_Task brief_: Write out exactly the lines below that run from the one containing "This screenshot has height=1306, width=2576." through the one containing "Given: Toggle visibility", both included, with no other lines.

_Data items_:

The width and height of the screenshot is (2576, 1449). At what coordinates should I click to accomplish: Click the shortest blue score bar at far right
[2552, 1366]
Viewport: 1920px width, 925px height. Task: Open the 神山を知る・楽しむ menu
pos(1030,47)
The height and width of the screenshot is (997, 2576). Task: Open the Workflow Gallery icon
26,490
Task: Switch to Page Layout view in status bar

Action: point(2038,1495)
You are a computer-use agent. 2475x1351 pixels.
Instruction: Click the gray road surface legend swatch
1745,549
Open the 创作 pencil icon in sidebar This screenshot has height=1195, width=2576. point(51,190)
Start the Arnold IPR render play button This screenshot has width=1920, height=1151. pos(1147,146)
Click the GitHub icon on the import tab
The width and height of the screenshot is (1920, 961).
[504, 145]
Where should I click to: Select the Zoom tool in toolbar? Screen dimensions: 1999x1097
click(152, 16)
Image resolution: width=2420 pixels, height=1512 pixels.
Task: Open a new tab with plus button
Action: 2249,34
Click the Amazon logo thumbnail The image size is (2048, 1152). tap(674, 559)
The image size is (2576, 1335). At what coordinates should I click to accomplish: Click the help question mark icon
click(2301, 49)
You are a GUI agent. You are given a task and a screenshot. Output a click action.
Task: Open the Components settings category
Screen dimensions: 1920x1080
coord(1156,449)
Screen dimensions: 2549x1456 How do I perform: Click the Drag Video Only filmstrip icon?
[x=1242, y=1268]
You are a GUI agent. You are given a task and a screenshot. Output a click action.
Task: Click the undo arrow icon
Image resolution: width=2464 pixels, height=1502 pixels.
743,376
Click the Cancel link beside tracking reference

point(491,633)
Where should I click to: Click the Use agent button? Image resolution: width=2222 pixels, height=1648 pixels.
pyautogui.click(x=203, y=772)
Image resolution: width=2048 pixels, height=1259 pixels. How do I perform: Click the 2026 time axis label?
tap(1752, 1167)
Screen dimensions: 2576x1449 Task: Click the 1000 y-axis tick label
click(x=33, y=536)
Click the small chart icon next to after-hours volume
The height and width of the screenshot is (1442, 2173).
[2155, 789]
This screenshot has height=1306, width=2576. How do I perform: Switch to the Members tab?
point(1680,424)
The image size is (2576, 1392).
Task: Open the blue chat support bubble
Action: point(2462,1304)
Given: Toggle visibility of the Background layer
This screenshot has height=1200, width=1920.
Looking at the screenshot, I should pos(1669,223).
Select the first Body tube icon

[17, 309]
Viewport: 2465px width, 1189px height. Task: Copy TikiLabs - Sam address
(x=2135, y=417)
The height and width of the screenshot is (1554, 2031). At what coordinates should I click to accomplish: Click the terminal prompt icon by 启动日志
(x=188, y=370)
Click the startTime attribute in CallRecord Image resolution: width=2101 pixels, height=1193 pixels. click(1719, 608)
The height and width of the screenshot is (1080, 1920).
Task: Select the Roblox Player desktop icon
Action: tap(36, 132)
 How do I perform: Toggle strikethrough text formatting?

_Solution to this exercise_:
This screenshot has height=1306, width=2576. How do I perform: Switch to the Members tab?
point(1680,424)
The image size is (2576, 1392).
Task: Open the blue chat support bubble
Action: point(2462,1304)
Given: Toggle visibility of the Background layer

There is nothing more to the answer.